100円ショップの主要取引先の株価が堅調な理由

株式市場において、生活用品への価格転嫁が進むことへの懸念と期待感を示す興味深い現象が起こっている。セリアやキャンドゥ、ワッツの株価は軟調だが、ダイソーやセリアなど100円ショップ向けの日用品製造を手掛けるレックの株価が堅調なのだ。

レックは2月13日に発表した決算が好調で、株価は急上昇した。その後、中東情勢が緊迫化しても大きく値を崩すことはなかったのだ。

レックはメラミンスポンジ「激落ちくん」の大ヒットで知られる会社だが、プラスチックを使った低価格の日用品に強みがあり、1990年代にダイソーの運営元である大創産業の主要な取引先となった。セリアも大口取引先の一つである。

仮にナフサ価格の高騰が続いて、レックがプラスチックや合成繊維などを使った商品の取引価格を引き上げなければならなくなった場合、利益も押し上げられる可能性が高い。市場は利益が増えることによる増配に期待しているのではないか。

ナフサの精製工場(写真/shutterstock)
ナフサの精製工場(写真/shutterstock)

レックの原価率は2023年度以降、70%を超える水準にある。インフレの影響をすでに受けていたのだ。ここに更なる原材料高が加わると、取引価格の改定も考えざるを得ないだろう。

セリアは2023年度から原価率が58%を超えるようになった。2022年度は56%である。やはり、インフレの影響を受けているのだ。仕入れ価格が上がった場合、価格転嫁をするべきか選択を迫られる可能性がある。

こうした状況は何もセリアに限ったことではない。

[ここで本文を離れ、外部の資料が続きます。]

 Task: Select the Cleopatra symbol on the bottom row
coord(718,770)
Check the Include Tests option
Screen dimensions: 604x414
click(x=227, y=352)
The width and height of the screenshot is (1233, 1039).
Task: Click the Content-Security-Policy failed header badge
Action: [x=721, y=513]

キャンドゥの原価率は62%、ワッツも61%であり、両社の原価率はすでに6割を超えている。キャンドゥとワッツはセリアよりも営業利益率が低く、原価が上がれば価格転嫁を進めざるを得ないのだ。

飲食においては牛丼店が典型的な例だが、安い商品を販売するブランドは値上げが客足に大きく影響する。中東情勢の緊迫化で100円ショップの株価が軒並み下がっているのは、消費減退を嫌気したものだろう。